Les réactions des partenaires n’ont pas tardé. Michelin et Forvia ont dénoncé une décision « brutale et non concertée », qui rompt la confiance entre industriels. Selon leurs informations, Stellantis avait pourtant annoncé son intention de se retirer dès le mois de mai, laissant le temps à une préparation silencieuse, mais sans dialogue stratégique. Symbio, dont les plans d’investissement s’étendaient jusqu’en 2033, entre désormais en procédure de conciliation.

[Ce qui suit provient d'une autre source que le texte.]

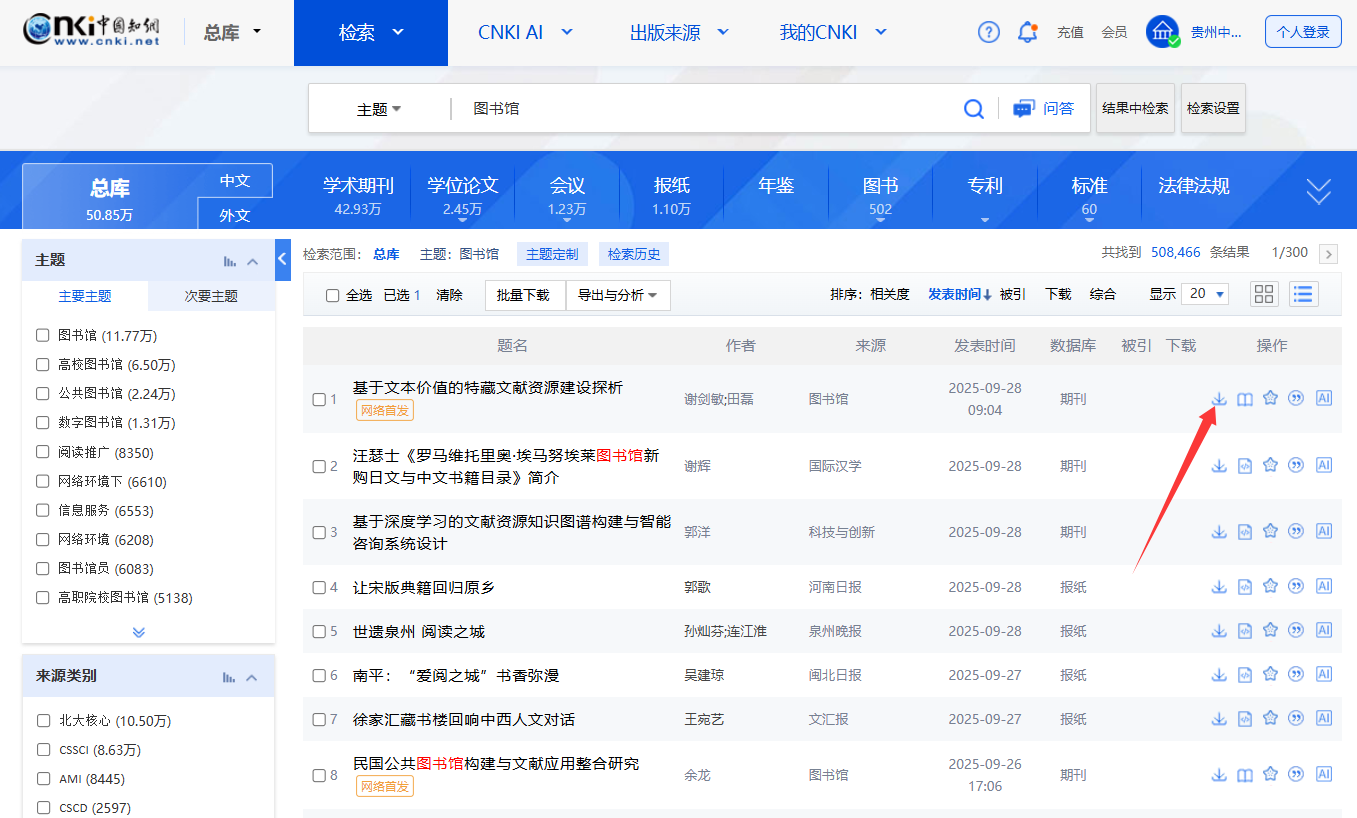Click the magnifier search icon
Image resolution: width=1357 pixels, height=818 pixels.
click(973, 109)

Chronique d’un abandon progressif
Stellantis n’est pas le premier constructeur français à faire volte-face. Renault avait annoncé, en février 2025, la liquidation de sa filiale Hyvia, issue d’un partenariat avec l’Américain Plug Power. Cette société, qui avait mobilisé 120 millions d’euros en recherche et développement, n’avait produit que 62 véhicules en quatre ans. Le PDG de Renault, Luca de Meo, avait déclaré devant la Commission des affaires économiques de l’Assemblée nationale : « Il n’y a pas de marché pour les véhicules à hydrogène. »
D’autres acteurs, tels que Hype (taxis) ou McPhy Energy (électrolyseurs), ont également renoncé ou déposé le bilan. L’abandon successif de ces projets forme une séquence cohérente : celle d’un retrait ordonné d’un segment jugé non compétitif.

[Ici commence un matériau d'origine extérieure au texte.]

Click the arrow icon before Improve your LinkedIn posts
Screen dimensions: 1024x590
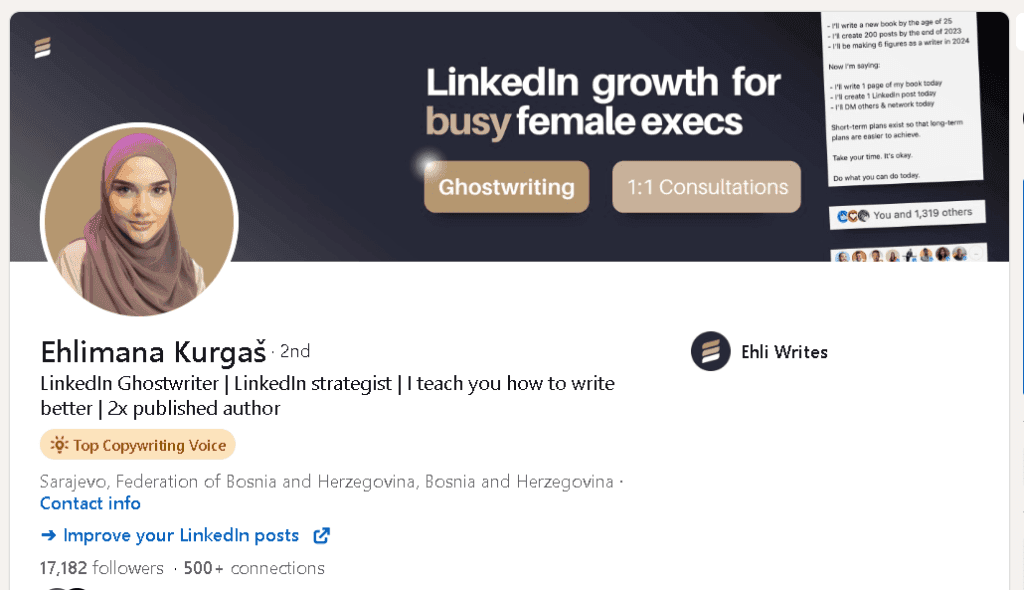48,536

Un recentrage stratégique vers l’hydrogène industriel
L’abandon de l’automobile ne signifie pas la fin de l’hydrogène. Le secteur industriel, notamment la sidérurgie, la chimie, ou encore les transports lourds (camions, bus, trains non électrifiés), demeure une cible prioritaire. Les projections gouvernementales tablent sur une consommation de 4,4 millions de tonnes d’hydrogène décarboné à l’horizon 2050. Le transport maritime, l’aviation (via les carburants de synthèse) ou les applications stationnaires à haute intensité énergétique constituent autant de niches technologiquement légitimes.
Ce repositionnement implique de redéfinir les priorités d’investissement et de mettre fin à l’illusion d’une généralisation de l’hydrogène à l’ensemble du parc automobile.